We all nodded, except Inez. To her the judge could have been talking in Swahili.

“I believe,” the judge said, “from what I’ve heard in his voluntary admissions, that the defendant, Billy Braverman, was conscious that the act he performed with Amy Bedford was a wrongful one. He didn’t want to do it. But why is that relevant? A twelve-year-old is not an adult. He may have the IQ of a near-genius, and he may be clever as all get-out and know how to get things done, but that doesn’t make him a responsible adult. His criminal capacity is irrelevant. He’s a child.

“Furthermore, there’s doubt, based on testimony by Miss Bedford, as to who was the actor in the event. You can’t jail even a grown man for stealing a jewel if a shopkeeper shoves the jewel into the man’s pocket, and says, ‘Take it.’ No, I don’t believe that, in conscience, you can do that.

“So,
in
re
the charge of rape, the court finds the defendant not guilty.”

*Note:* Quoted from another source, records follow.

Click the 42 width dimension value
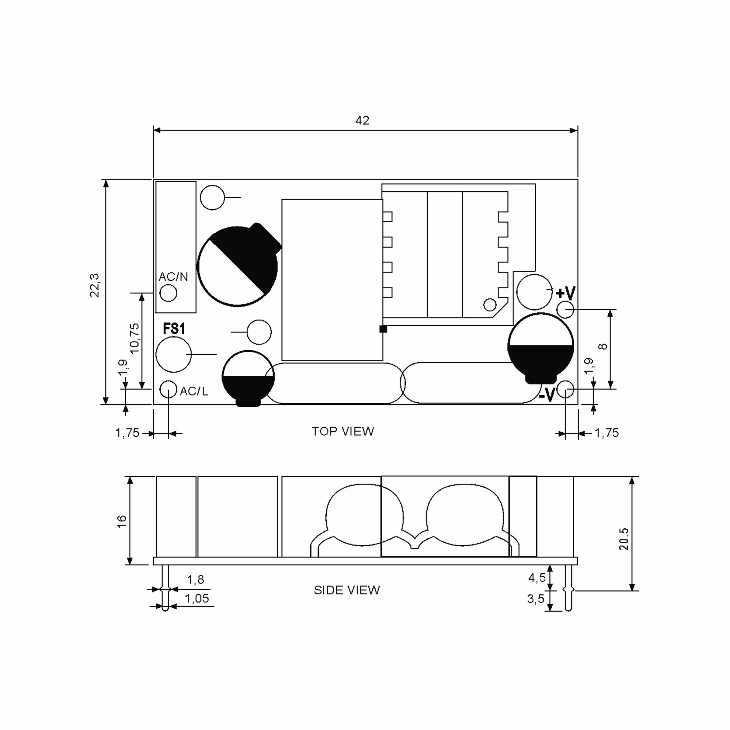click(362, 120)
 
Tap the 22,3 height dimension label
click(95, 286)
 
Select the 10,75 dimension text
click(134, 338)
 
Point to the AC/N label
click(173, 277)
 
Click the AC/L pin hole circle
click(168, 389)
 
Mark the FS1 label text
click(174, 329)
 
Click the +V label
click(566, 293)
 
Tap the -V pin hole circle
click(565, 389)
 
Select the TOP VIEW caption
click(343, 432)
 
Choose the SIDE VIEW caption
click(347, 590)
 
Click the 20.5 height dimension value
click(624, 539)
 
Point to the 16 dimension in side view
click(122, 521)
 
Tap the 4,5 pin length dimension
click(537, 577)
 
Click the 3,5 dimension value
click(536, 599)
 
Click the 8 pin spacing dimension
click(603, 346)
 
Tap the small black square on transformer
click(383, 329)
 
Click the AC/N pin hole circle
click(169, 293)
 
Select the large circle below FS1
click(173, 354)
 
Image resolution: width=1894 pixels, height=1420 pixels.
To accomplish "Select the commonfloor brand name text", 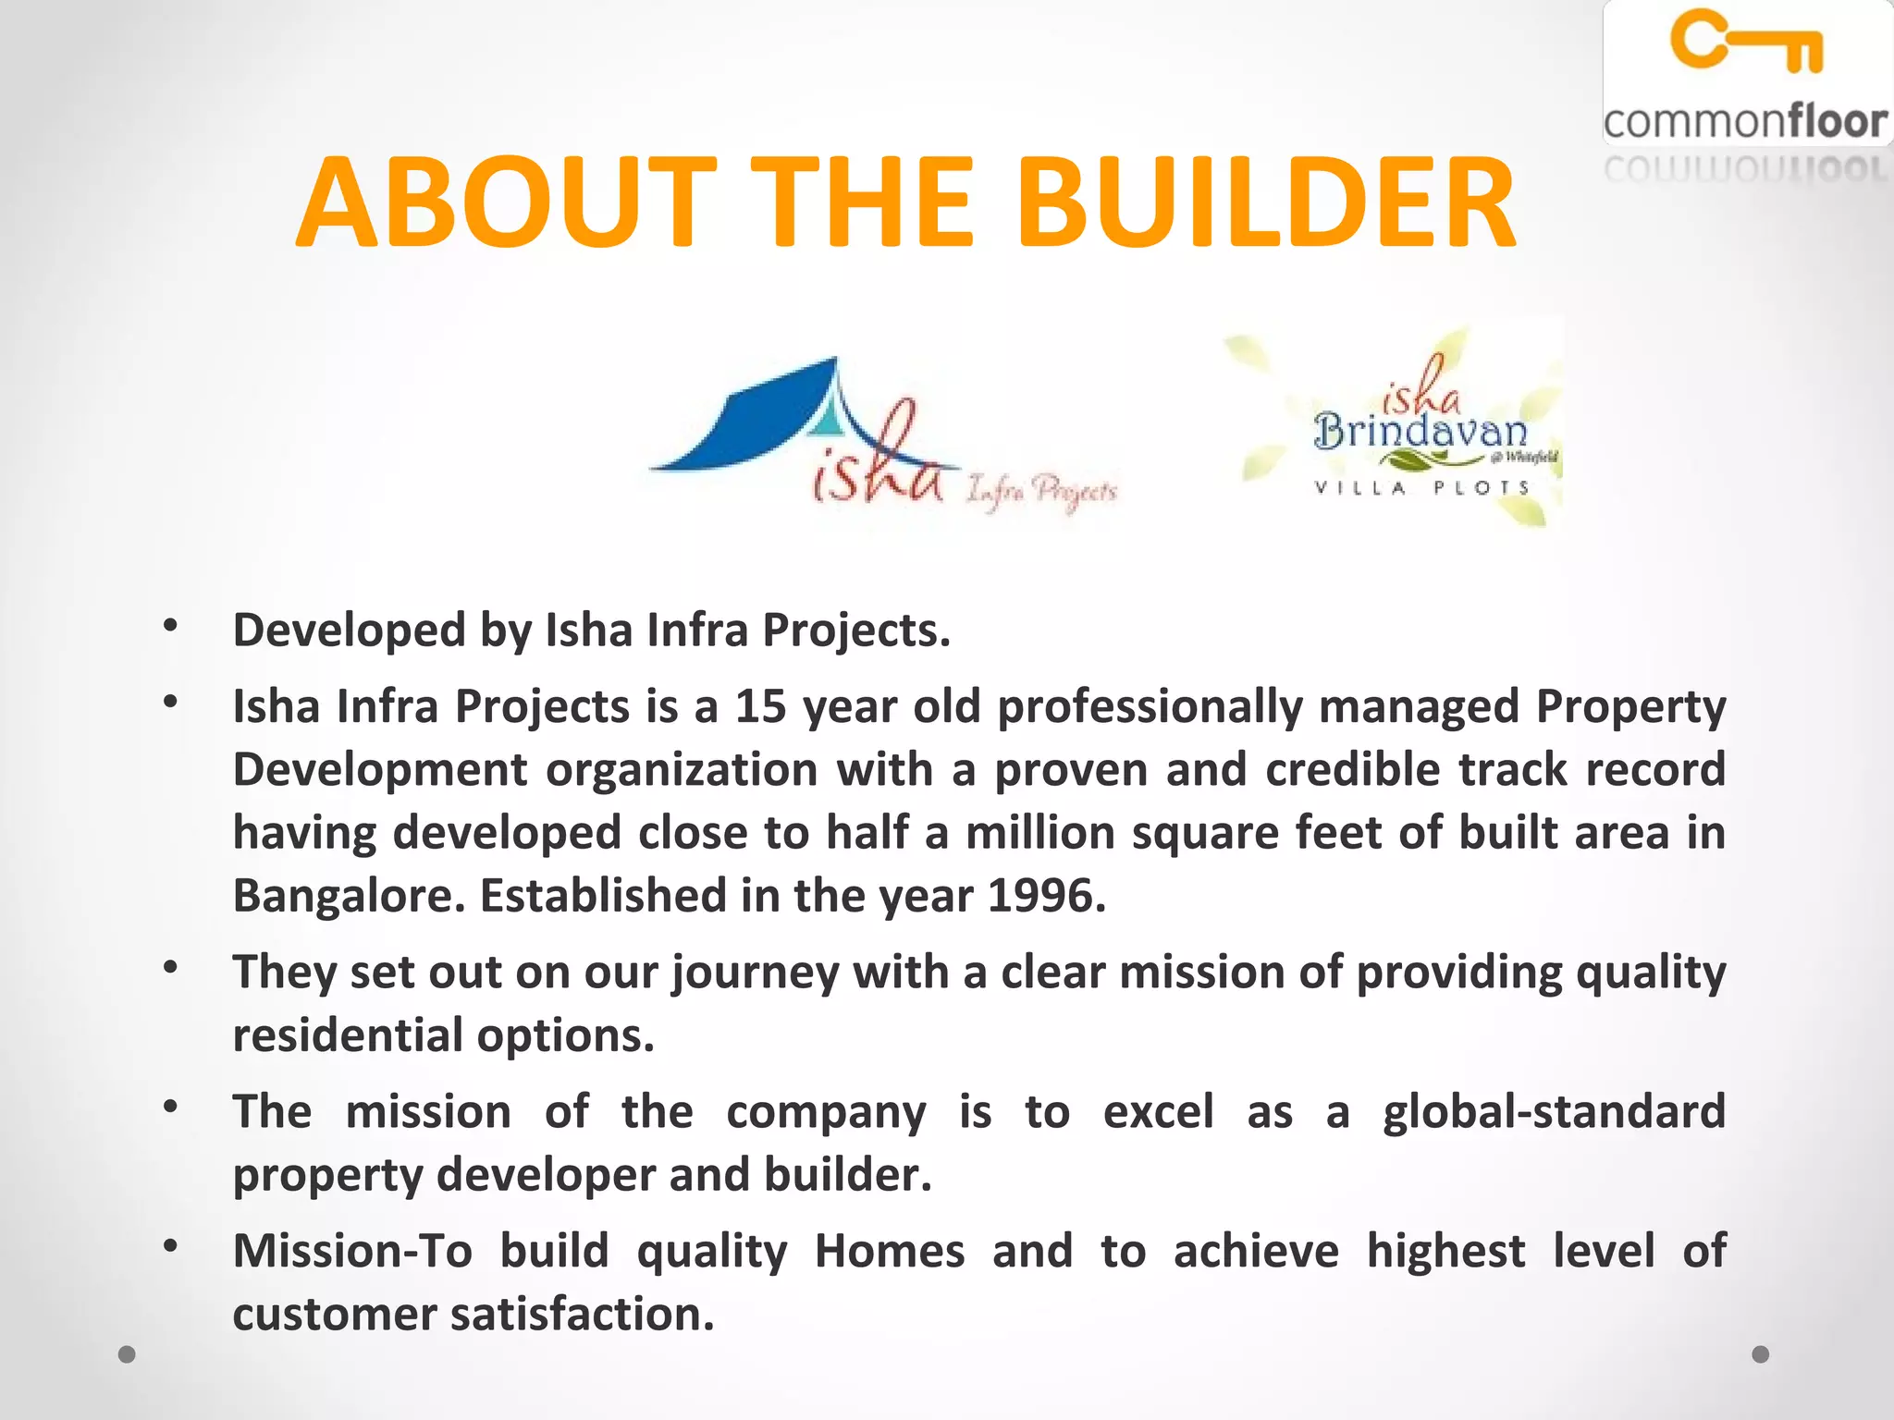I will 1745,122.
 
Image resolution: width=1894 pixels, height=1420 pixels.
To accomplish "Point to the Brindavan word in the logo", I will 1420,432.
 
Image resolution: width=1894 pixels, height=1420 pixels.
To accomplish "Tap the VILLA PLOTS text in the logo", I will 1421,487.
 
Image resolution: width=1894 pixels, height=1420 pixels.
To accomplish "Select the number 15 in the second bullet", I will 760,706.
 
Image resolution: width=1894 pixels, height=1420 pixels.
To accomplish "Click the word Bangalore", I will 348,896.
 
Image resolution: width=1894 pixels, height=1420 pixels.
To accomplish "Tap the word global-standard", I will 1554,1111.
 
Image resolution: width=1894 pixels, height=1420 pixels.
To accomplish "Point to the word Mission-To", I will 352,1251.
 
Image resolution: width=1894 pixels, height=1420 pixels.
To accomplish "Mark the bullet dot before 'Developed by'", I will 169,627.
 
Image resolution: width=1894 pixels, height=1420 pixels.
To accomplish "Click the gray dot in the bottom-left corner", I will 128,1354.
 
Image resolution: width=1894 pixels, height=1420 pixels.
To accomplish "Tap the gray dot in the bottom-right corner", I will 1761,1354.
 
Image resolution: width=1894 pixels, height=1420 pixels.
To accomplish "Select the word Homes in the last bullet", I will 889,1251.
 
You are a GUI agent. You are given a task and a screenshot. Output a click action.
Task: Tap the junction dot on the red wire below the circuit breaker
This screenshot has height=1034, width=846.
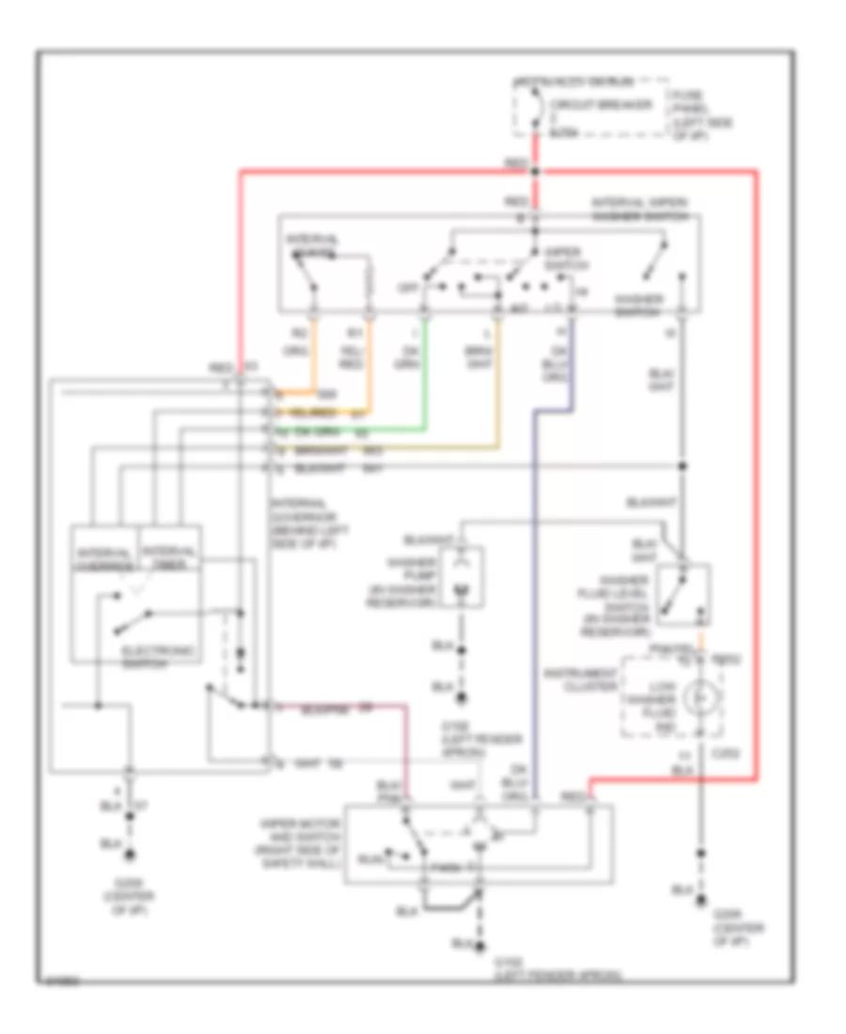(536, 171)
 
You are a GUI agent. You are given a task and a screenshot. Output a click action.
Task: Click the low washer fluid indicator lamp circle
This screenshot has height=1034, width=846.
(697, 700)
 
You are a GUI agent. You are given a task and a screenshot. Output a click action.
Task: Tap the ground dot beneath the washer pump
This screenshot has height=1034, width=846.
(462, 698)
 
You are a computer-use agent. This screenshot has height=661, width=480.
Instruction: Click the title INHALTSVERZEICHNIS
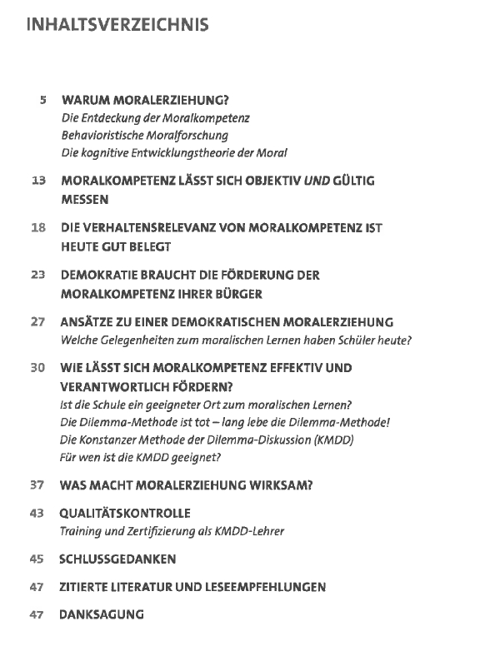tap(116, 26)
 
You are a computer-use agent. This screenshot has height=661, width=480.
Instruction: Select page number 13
tap(37, 181)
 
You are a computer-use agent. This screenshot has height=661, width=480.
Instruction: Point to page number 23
tap(37, 274)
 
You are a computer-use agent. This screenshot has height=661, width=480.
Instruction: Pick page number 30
tap(37, 367)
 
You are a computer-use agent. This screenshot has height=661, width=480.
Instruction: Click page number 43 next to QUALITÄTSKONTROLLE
tap(37, 514)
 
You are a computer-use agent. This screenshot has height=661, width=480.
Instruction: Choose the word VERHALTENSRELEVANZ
tap(155, 227)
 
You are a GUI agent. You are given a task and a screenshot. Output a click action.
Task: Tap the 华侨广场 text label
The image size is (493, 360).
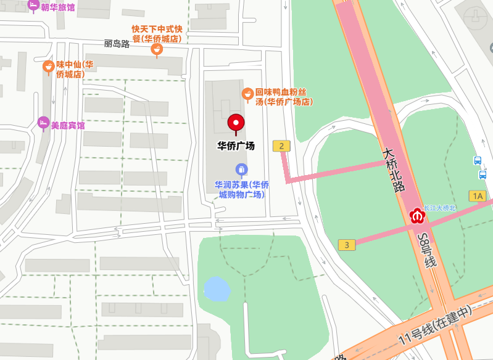coord(236,146)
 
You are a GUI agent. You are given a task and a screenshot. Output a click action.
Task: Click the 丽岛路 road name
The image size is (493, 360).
coord(117,44)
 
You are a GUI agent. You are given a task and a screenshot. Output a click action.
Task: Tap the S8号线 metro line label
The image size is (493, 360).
coord(426,250)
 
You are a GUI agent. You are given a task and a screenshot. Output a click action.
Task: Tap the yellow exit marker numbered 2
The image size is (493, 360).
coord(281,146)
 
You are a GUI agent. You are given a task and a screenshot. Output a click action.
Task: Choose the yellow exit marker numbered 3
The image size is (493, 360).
coord(347,245)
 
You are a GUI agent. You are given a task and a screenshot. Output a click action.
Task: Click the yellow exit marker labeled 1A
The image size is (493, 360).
coord(477,196)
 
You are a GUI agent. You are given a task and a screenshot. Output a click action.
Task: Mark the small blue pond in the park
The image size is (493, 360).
coord(217,289)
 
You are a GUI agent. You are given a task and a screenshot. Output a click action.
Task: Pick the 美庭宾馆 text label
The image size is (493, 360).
coord(68,125)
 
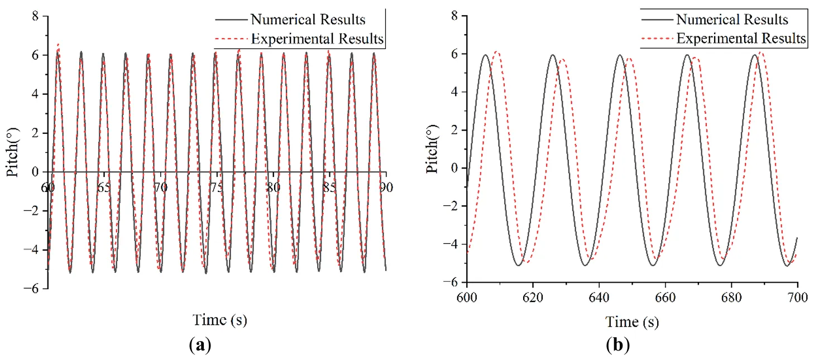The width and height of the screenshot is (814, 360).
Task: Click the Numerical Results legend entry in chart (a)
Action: point(308,20)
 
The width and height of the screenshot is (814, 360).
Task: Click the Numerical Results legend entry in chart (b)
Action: point(732,20)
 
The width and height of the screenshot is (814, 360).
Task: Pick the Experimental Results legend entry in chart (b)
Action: point(741,38)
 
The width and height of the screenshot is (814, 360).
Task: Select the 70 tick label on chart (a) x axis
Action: point(160,188)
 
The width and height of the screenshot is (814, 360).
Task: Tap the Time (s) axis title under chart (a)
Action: point(219,320)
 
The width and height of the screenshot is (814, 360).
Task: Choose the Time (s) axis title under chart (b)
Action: point(632,321)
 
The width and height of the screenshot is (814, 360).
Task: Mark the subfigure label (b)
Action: point(617,345)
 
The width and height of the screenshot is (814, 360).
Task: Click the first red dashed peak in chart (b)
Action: point(497,52)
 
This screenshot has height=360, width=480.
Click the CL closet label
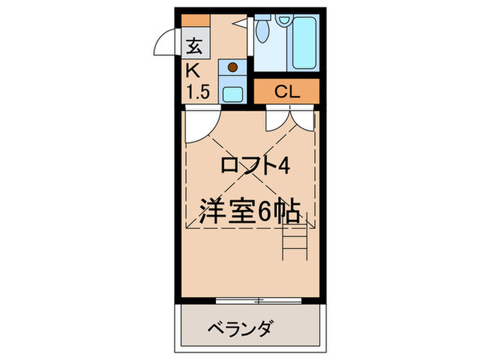pyautogui.click(x=287, y=92)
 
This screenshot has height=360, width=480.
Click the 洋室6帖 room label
pyautogui.click(x=250, y=210)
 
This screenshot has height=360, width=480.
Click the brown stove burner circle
pyautogui.click(x=233, y=68)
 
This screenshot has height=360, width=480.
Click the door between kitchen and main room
pyautogui.click(x=202, y=123)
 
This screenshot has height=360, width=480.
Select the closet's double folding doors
pyautogui.click(x=288, y=119)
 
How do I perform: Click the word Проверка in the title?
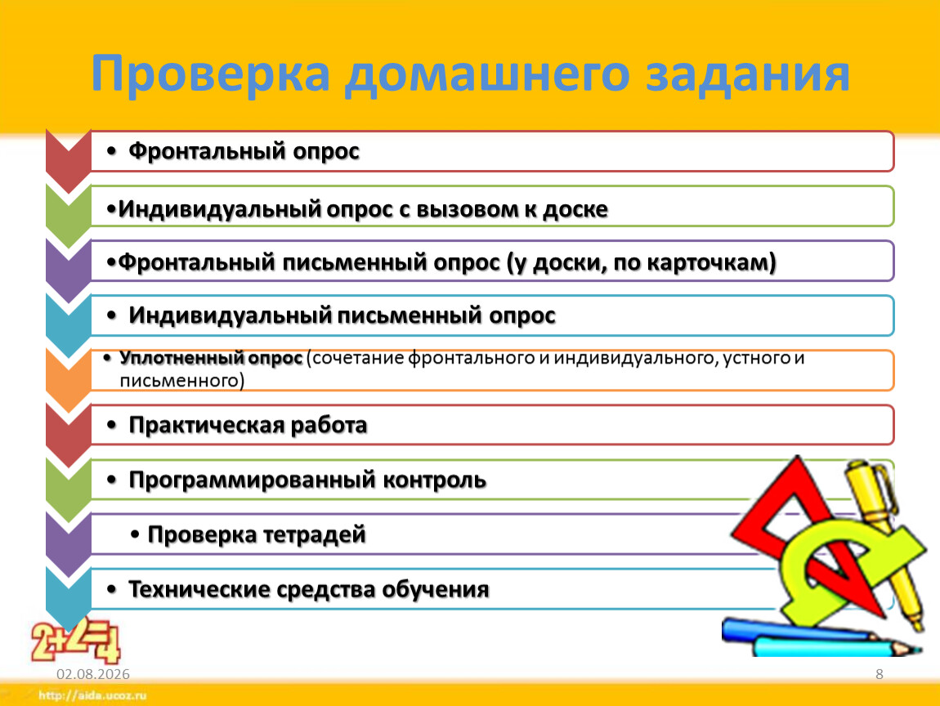pos(211,73)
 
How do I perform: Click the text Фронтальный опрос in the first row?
pos(244,151)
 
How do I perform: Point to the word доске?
pos(575,209)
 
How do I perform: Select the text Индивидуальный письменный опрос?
pos(342,315)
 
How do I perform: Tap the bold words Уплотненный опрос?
pos(210,359)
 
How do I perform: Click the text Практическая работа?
pos(248,425)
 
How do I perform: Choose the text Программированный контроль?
pos(307,480)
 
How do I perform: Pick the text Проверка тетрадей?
pos(257,534)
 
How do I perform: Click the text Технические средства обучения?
pos(309,590)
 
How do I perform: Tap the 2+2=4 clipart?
pos(76,640)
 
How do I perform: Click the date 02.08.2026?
pos(93,674)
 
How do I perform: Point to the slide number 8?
pos(880,674)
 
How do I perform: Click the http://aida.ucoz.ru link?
pos(92,695)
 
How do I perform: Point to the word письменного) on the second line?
pos(182,381)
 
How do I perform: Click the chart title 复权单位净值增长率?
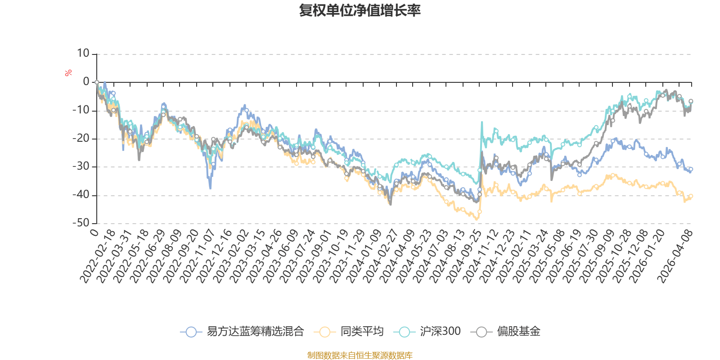360,10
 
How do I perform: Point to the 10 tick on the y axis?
83,54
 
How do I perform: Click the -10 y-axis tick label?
81,110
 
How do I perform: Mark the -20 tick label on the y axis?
81,139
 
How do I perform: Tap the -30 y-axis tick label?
81,166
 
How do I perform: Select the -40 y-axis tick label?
81,195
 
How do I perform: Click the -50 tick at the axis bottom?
81,223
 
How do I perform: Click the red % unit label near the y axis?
68,73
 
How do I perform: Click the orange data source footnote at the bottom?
360,356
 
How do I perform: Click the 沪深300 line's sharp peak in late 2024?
482,122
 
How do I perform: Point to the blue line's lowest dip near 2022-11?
210,188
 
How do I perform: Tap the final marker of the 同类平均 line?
691,196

Ginger had told me that’s what would happen. The judge consulted his papers. He was rubbing his forehead, breathing deep through clogged nostrils.


In re
the charge of second-degree murder, the court notes that Billy Braverman defends his act in part by stating in direct examination that he was protecting Amy Bedford against her father, Carter Bedford. Billy Braverman alleges that Mr. Bedford had committed criminal sexual acts against his daughter, had kept her locked up in what amounted to a prison cell, and had announced that he was heading for the State of Florida where, Billy Braverman believed, Mr. Bedford would continue to commit the same criminal acts.